_EXTRAIT DU TEXTE_:
━━━

Pour une universalité réelle
Depuis la Haute-Savoie, quand je compare la différence avec la Suisse voisine, je perçois parfaitement à quel point les dés sont pipés et le débat instrumentalisé en France (ou plus précisément à Paris) sur le conflit israélo-palestinien. A Genève, un politique pourtant classé bien à droite comme Mauro Poggia[6] ou une célèbre journaliste comme Romaine Jean[7] peuvent se permettre de critiquer ouvertement le gouvernement israélien pour lancer le débat sans avoir à subir de procès en antisémitisme. On imagine mal, et c’est bien dommage, un Gérald Darmanin ou une Léa Salamé dire la même chose.

━━━

_ENTRÉES EXTRAITES_:
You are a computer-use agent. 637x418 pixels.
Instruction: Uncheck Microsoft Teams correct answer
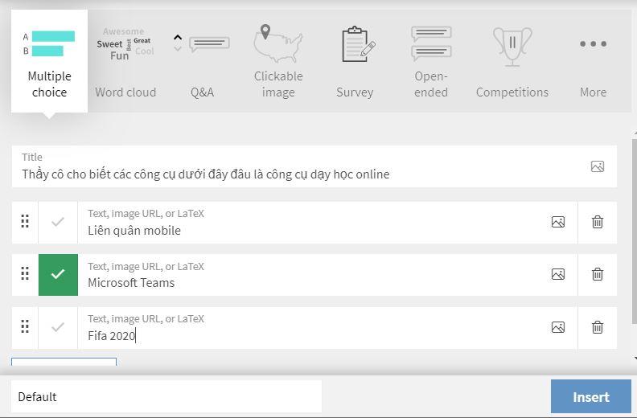[x=58, y=274]
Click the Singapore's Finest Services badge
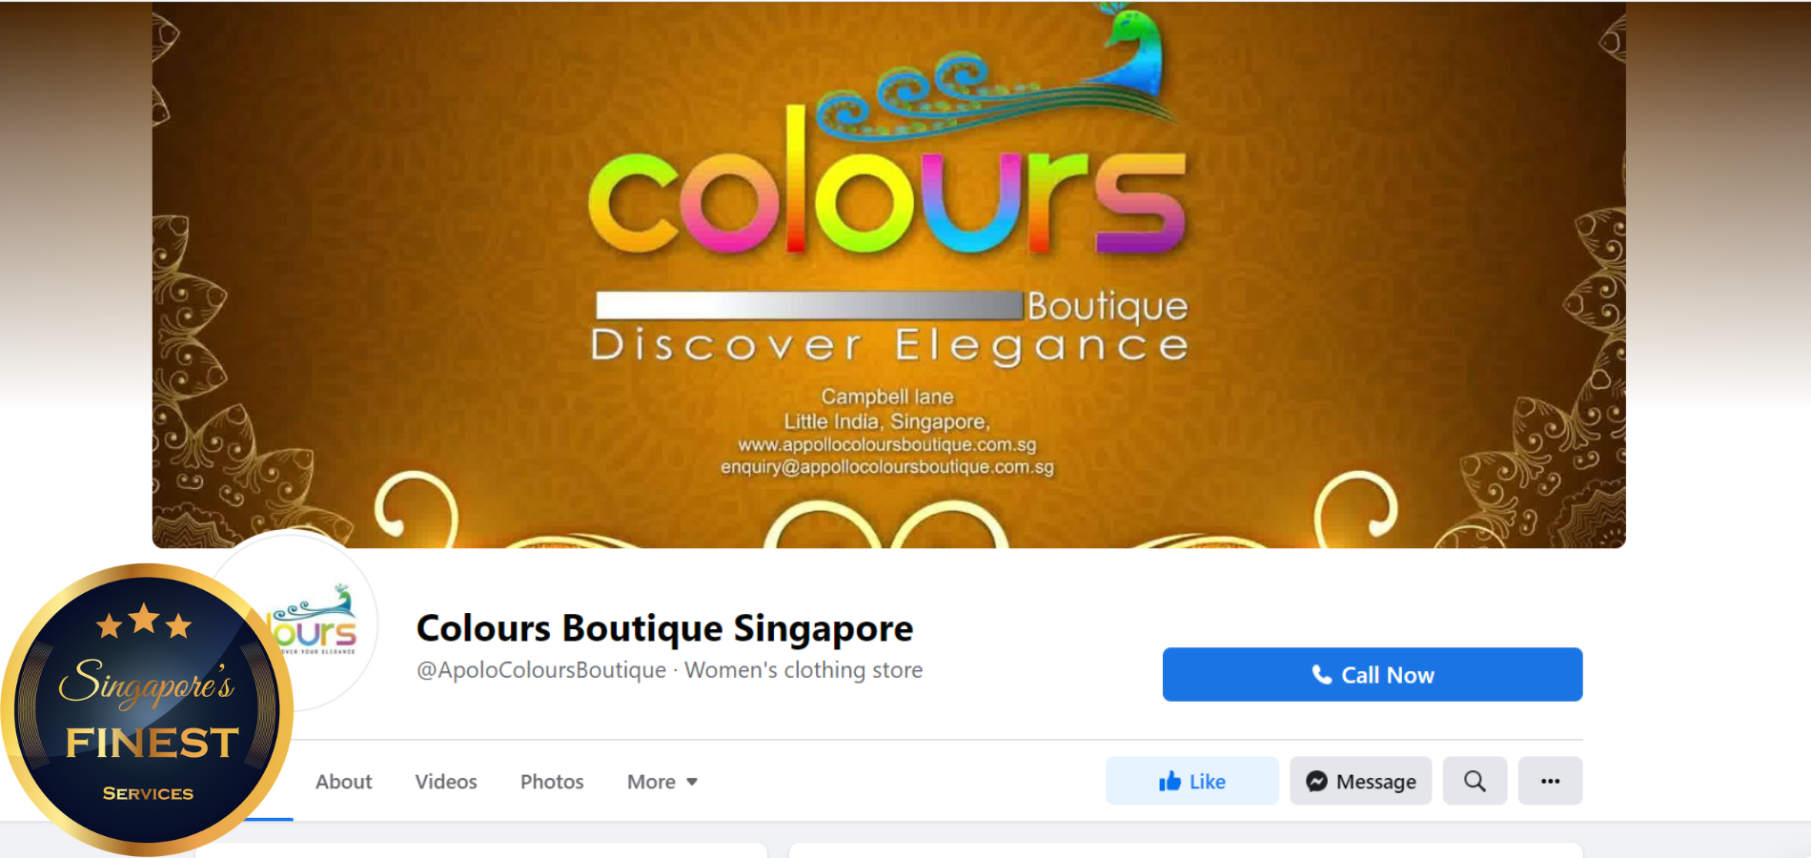 point(146,709)
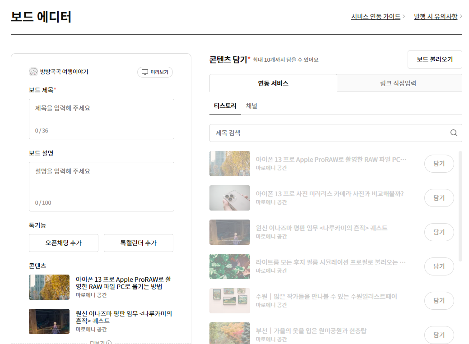Image resolution: width=469 pixels, height=344 pixels.
Task: Click the 톡캘린더 추가 button
Action: [138, 243]
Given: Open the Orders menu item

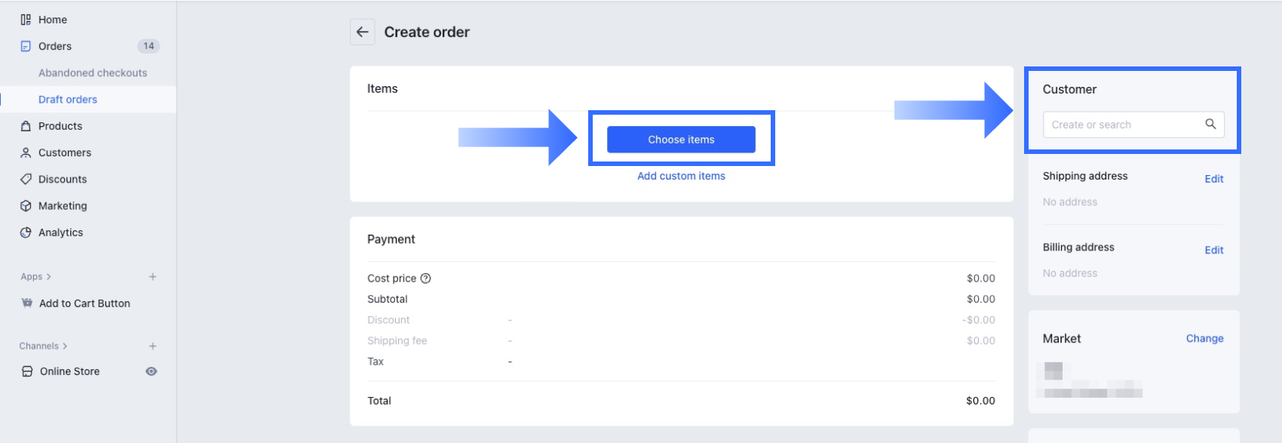Looking at the screenshot, I should coord(55,46).
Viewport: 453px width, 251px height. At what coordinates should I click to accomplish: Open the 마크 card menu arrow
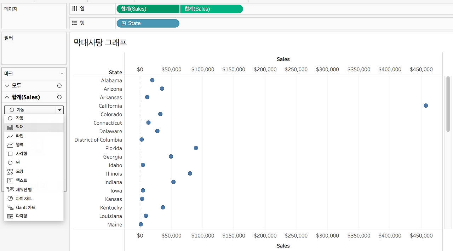62,74
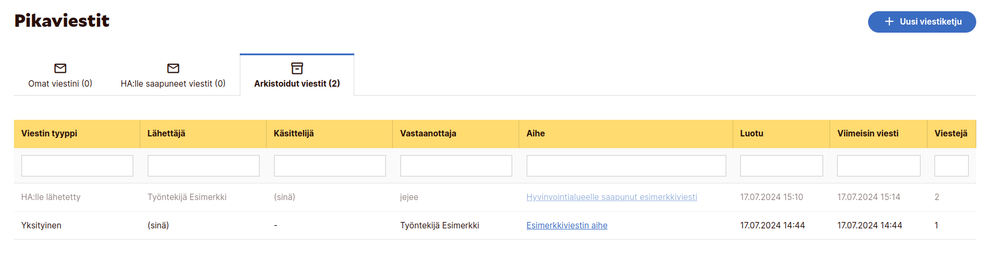Focus the Viestin tyyppi filter field
The width and height of the screenshot is (988, 253).
[77, 166]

━━━

_EXERCICES À TRAITER_:
A) Dans le texte sur le conflit israélo-palestinien, quelle célèbre journaliste est citée comme pouvant critiquer ouvertement le gouvernement israélien à Genève ?
B) Réécrivez la partie du texte sur le conflit israélo-palestinien qui s'ouvre sur les mots contenant « Pour une universalité » et se clôt sur « la même chose. », en substituant « publiquement » à « ouvertement ».

_RÉPONSES DÉFINITIVES_:
A) Romaine Jean

B)
Pour une universalité réelle
Depuis la Haute-Savoie, quand je compare la différence avec la Suisse voisine, je perçois parfaitement à quel point les dés sont pipés et le débat instrumentalisé en France (ou plus précisément à Paris) sur le conflit israélo-palestinien. A Genève, un politique pourtant classé bien à droite comme Mauro Poggia[6] ou une célèbre journaliste comme Romaine Jean[7] peuvent se permettre de critiquer publiquement le gouvernement israélien pour lancer le débat sans avoir à subir de procès en antisémitisme. On imagine mal, et c’est bien dommage, un Gérald Darmanin ou une Léa Salamé dire la même chose.